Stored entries
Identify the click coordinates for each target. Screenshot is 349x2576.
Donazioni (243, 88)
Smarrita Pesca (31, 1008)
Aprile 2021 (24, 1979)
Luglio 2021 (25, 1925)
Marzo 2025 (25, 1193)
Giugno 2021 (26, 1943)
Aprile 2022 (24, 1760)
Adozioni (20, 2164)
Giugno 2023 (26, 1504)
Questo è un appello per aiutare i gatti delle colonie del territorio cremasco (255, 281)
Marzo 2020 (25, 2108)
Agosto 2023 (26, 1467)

...

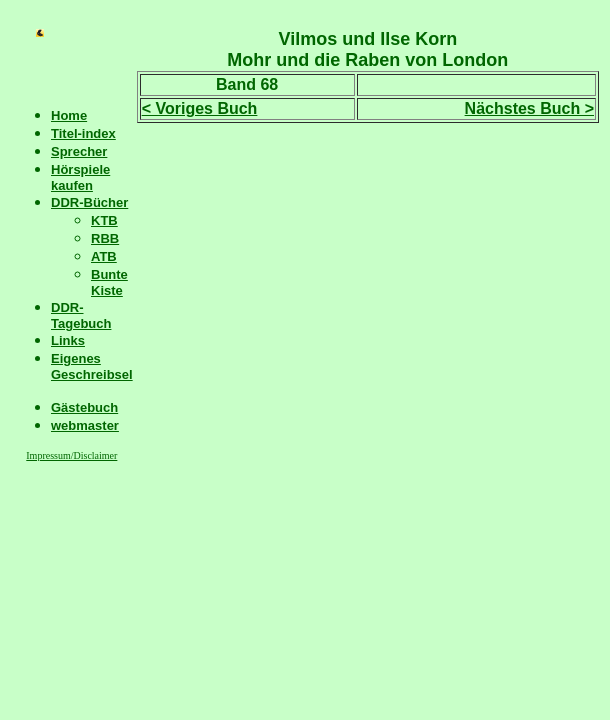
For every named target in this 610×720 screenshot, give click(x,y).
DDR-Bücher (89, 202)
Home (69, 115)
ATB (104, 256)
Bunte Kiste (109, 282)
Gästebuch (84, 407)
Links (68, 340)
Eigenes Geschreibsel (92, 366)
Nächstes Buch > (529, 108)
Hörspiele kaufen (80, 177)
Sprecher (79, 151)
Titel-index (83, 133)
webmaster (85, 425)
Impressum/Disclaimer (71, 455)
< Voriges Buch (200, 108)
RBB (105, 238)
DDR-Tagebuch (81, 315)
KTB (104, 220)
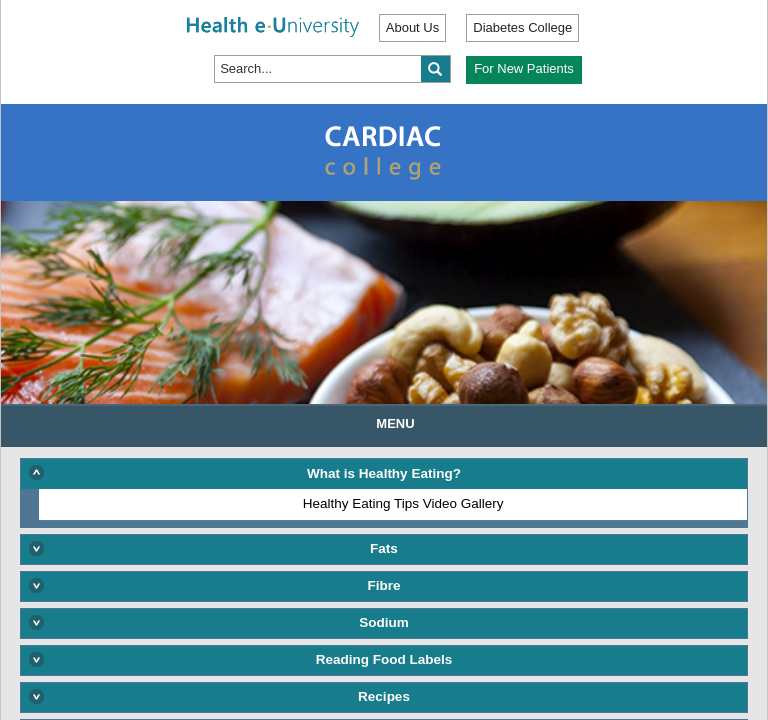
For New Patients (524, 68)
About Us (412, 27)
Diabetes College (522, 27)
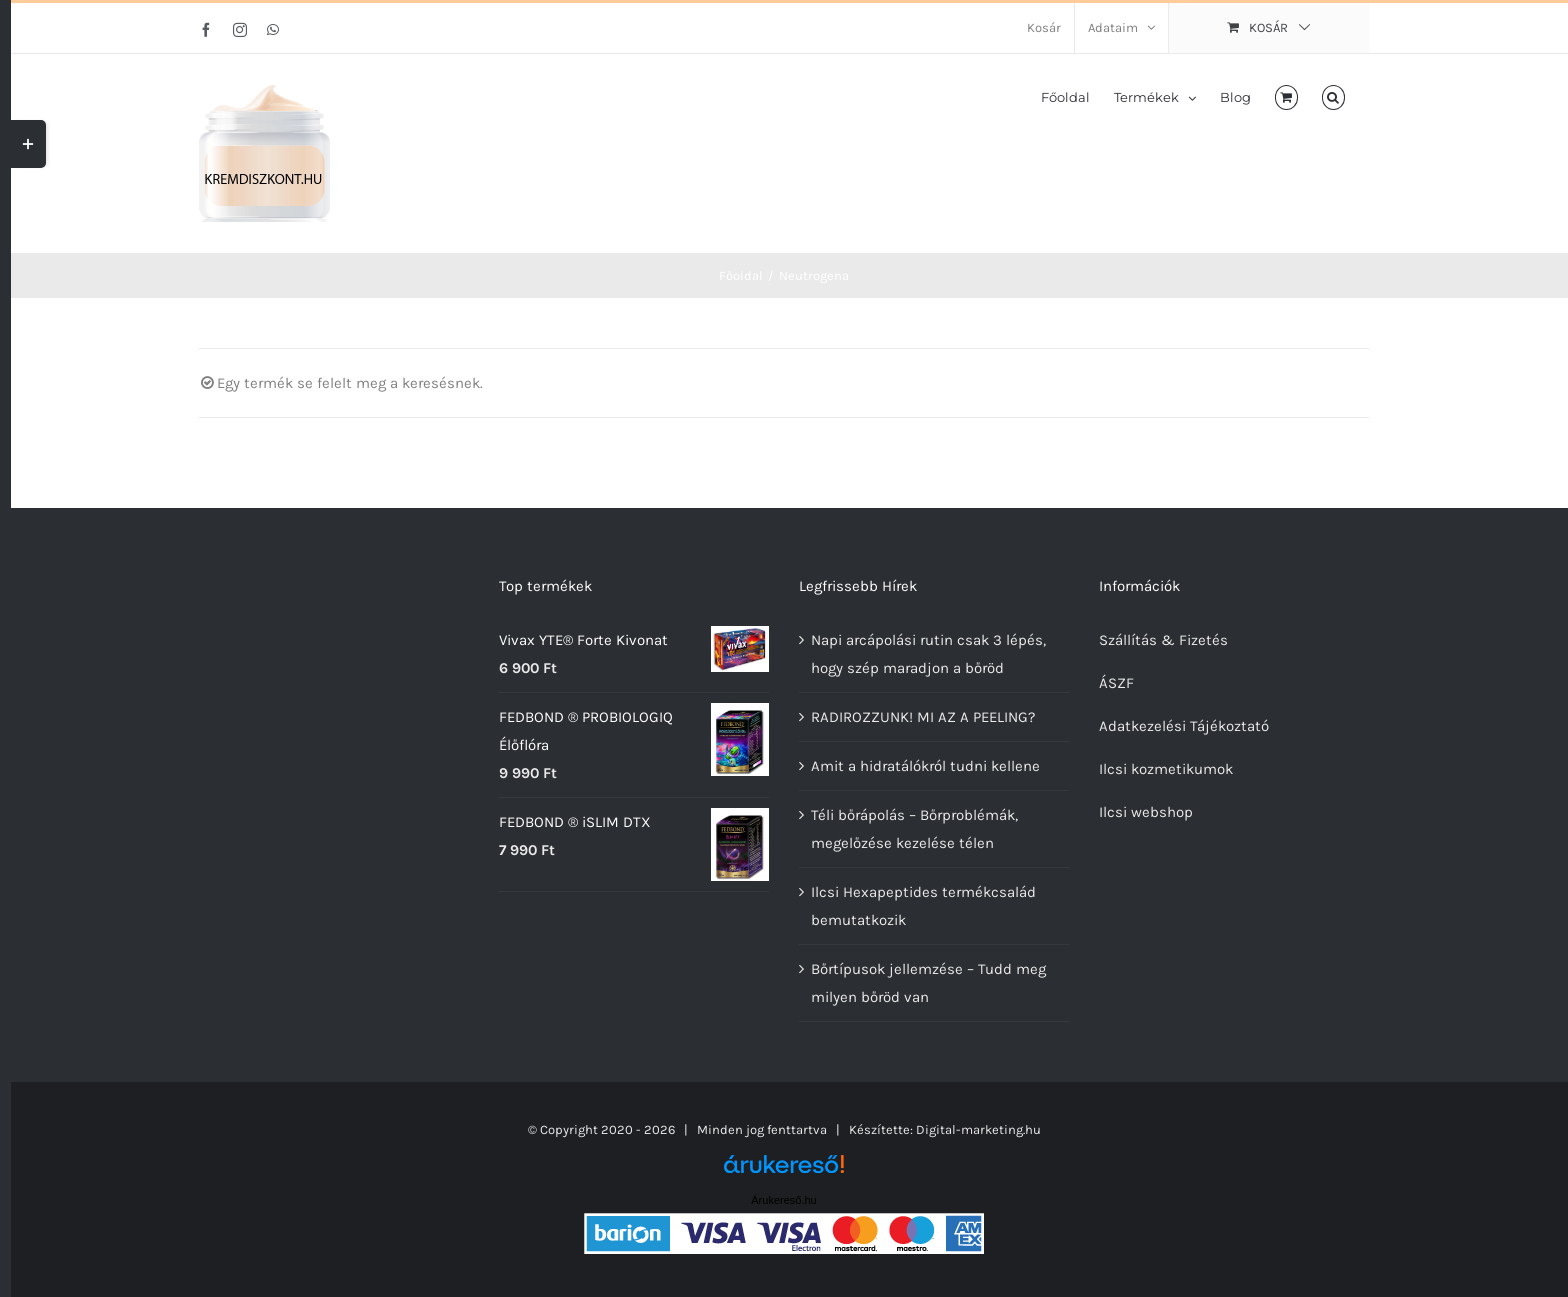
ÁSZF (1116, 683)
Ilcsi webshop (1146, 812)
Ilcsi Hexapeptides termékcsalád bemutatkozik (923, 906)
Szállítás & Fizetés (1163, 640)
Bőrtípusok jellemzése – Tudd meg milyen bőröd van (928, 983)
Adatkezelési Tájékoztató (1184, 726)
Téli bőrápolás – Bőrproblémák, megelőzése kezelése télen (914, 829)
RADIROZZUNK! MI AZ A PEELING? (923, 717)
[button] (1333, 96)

Prompt
Return exactly the stretch above whose first line contains "For New Patients (524, 68)" and whose last line contains "Téli bőrápolás –", and nothing outside it. The pictures should not appear.

Exercise response
For New Patients (524, 68)
About Us (412, 27)
Diabetes College (522, 27)
ÁSZF (1116, 683)
Ilcsi webshop (1146, 812)
Ilcsi Hexapeptides termékcsalád bemutatkozik (923, 906)
Szállítás & Fizetés (1163, 640)
Bőrtípusok jellemzése – Tudd meg milyen bőröd van (928, 983)
Adatkezelési Tájékoztató (1184, 726)
Téli bőrápolás – Bőrproblémák, megelőzése kezelése télen (914, 829)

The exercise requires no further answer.